Di solito si dice che un disco, o più in generale un’opera artistica, nascano da un’‘urgenza espressiva’, ovvero la necessità di esprimere tutto nel modo più diretto e immediato possibile. Il nostro album invece si può dire che sia stato generato da un delicato equilibrio di chiaroscuri tra l’imperativo categorico di riflettere su quello che ci accade intorno e l’impellente bisogno di comunicarlo con forza, da qui il gioco di parole ‘urgenza riflessiva’. Nonostante la serietà dei temi affrontati l’album è impregnato di una costante vena grottesca, satirica e autoironica: una disillusa ‘presa per i fondelli’ derivante dal fortissimo senso di impotenza che giunto all’esasperazione sfocia in una sorta di piacere perverso autolesionista e masochista: un misto tra la rassegnazione e la costante voglia di reagire.
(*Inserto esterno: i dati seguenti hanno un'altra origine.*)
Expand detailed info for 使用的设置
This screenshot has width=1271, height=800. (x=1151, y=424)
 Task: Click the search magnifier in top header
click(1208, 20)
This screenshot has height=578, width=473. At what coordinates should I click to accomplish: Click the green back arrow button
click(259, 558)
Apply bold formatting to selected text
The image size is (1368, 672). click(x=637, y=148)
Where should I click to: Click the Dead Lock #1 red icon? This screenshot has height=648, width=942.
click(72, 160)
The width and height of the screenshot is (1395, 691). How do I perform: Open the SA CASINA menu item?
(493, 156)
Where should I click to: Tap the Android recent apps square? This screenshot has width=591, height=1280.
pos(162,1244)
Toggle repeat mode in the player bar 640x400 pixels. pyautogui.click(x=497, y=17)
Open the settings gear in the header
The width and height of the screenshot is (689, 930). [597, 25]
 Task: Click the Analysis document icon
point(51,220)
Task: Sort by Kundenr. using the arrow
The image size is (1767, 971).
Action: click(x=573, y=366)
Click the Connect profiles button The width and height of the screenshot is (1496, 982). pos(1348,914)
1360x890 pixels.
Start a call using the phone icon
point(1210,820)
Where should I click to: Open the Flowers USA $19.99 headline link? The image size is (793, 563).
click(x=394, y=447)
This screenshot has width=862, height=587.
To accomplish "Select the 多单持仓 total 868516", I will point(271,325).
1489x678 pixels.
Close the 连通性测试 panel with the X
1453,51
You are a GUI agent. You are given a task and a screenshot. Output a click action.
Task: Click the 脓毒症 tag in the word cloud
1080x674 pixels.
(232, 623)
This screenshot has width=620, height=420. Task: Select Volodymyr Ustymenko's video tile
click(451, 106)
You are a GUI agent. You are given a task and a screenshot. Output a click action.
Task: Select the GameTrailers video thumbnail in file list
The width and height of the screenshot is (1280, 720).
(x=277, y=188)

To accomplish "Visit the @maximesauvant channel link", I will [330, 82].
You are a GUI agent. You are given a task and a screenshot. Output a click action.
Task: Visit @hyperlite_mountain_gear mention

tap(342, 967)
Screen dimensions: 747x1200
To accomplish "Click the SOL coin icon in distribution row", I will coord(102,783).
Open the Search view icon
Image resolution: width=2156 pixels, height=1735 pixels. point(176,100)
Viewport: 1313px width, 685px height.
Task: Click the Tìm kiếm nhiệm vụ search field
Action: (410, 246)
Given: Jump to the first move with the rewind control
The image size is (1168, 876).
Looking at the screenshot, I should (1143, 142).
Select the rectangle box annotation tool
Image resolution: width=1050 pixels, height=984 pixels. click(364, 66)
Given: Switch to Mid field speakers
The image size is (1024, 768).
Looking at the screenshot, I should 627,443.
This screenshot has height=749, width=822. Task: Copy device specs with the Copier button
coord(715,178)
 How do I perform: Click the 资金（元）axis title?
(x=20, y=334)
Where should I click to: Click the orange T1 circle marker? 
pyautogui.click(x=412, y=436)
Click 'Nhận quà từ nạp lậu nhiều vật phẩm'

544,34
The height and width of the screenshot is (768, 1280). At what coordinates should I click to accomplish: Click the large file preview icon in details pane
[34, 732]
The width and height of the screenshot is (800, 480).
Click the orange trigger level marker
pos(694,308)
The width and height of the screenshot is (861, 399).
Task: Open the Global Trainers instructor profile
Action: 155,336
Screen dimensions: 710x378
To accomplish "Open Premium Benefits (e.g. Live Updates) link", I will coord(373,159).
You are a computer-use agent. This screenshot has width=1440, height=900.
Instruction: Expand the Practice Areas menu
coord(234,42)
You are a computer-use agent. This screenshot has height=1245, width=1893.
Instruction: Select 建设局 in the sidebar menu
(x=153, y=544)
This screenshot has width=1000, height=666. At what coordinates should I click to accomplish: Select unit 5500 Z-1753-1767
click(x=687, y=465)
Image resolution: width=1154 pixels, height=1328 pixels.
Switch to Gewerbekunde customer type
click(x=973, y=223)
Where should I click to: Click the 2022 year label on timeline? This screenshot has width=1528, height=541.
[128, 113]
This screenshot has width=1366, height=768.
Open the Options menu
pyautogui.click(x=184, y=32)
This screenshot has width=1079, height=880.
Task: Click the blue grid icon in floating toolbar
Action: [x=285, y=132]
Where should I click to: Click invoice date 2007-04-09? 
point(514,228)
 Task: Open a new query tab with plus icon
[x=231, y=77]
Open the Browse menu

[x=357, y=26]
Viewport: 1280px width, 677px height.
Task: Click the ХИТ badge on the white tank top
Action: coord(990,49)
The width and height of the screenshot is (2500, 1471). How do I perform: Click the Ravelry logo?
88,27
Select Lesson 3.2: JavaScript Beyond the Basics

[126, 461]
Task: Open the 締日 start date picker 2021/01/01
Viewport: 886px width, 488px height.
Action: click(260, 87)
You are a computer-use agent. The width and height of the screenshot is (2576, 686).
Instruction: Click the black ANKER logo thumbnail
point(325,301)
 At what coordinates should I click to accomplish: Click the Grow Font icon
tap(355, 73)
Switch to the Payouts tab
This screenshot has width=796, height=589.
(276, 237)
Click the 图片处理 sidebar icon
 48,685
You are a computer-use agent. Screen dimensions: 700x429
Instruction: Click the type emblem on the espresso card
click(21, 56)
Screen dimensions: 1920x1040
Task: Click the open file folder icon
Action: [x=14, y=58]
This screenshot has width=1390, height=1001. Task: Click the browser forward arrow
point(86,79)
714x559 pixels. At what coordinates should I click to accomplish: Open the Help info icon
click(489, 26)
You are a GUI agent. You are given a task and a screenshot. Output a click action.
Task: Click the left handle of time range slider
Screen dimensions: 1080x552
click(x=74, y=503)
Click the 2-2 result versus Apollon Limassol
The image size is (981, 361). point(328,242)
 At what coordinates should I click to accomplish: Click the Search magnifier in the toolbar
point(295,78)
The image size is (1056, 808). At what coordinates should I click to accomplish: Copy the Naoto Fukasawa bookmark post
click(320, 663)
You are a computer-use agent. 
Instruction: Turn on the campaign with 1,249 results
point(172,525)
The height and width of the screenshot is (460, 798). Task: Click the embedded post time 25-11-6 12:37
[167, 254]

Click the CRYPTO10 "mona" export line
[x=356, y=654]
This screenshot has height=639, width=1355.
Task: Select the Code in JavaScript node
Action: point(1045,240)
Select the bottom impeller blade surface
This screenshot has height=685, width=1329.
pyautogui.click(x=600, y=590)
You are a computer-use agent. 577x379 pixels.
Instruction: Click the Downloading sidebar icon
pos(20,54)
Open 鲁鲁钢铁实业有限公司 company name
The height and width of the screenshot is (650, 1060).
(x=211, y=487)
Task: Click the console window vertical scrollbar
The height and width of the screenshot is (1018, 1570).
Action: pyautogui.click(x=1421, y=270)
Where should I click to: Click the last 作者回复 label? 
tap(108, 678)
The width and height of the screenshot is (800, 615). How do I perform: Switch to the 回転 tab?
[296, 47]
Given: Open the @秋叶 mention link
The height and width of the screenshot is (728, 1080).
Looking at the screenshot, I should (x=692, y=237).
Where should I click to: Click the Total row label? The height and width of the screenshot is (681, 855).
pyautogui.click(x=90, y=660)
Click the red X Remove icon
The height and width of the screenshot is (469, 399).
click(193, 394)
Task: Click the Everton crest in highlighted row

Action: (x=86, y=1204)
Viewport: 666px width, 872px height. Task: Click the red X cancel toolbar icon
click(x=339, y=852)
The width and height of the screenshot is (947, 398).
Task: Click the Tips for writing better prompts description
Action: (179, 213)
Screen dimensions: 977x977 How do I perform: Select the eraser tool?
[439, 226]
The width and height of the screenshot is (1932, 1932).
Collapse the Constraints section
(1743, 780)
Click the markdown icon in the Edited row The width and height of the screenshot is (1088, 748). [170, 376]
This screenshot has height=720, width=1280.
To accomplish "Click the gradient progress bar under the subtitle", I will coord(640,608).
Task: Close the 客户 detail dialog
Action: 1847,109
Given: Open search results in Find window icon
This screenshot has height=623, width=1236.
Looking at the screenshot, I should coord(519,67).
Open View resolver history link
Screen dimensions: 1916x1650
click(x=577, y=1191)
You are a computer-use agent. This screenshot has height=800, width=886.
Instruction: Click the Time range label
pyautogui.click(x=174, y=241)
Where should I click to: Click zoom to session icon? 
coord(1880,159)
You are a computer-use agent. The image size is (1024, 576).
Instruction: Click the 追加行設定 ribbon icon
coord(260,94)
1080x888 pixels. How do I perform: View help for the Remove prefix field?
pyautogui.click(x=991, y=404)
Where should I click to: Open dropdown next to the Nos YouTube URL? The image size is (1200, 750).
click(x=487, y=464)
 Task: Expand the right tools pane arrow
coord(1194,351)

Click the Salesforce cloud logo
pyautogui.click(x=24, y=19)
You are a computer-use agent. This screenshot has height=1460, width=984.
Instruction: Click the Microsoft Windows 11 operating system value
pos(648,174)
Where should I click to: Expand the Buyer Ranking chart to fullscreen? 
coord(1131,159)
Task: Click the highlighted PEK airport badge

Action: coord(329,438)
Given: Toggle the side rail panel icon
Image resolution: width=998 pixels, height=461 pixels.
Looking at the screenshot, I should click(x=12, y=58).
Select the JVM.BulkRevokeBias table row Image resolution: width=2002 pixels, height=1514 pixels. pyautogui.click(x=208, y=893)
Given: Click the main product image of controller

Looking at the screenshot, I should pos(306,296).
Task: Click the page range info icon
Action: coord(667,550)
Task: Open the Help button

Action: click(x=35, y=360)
Il disco, molto umilmente, vuole essere un accorato invito che rivolgiamo a chi ci ascolta a esercitarsi nella mai troppo abusata pratica del ‘dubbio’ e a non accettare per comodità o pigrizia ciò che ci viene imposto o servito ‘pronto da consumarsi’ su di un invitante cabaret di concetti, fatti e ovvietà da supermercato.

Quali sono le vostre ambizioni?
Le nostre ambizioni al momento sono le stesse di qualsiasi altra band che esce nel 2013 (ormai 2014) con un album (opera prima per giunta) e si trova faccia a faccia con un mercato musicale in pieno stallo e una scena live ridotta ai minimi termini: non possiamo fare altro che ambire a fare conoscere il nostro disco portando in giro la nostra musica il più possibile. Più che ambizione si tratta di una sfida vera e propria! La musica è innanzitutto una necessità di comunicare che per realizzarsi in pieno deve giocoforza raggiungere tante persone, tante teste e tante coscienze in modo da riuscire ad arrivare e “consegnare il proprio messaggio” a coloro i quali condividono con essa sensazioni, esperienze, pensieri ed emozioni.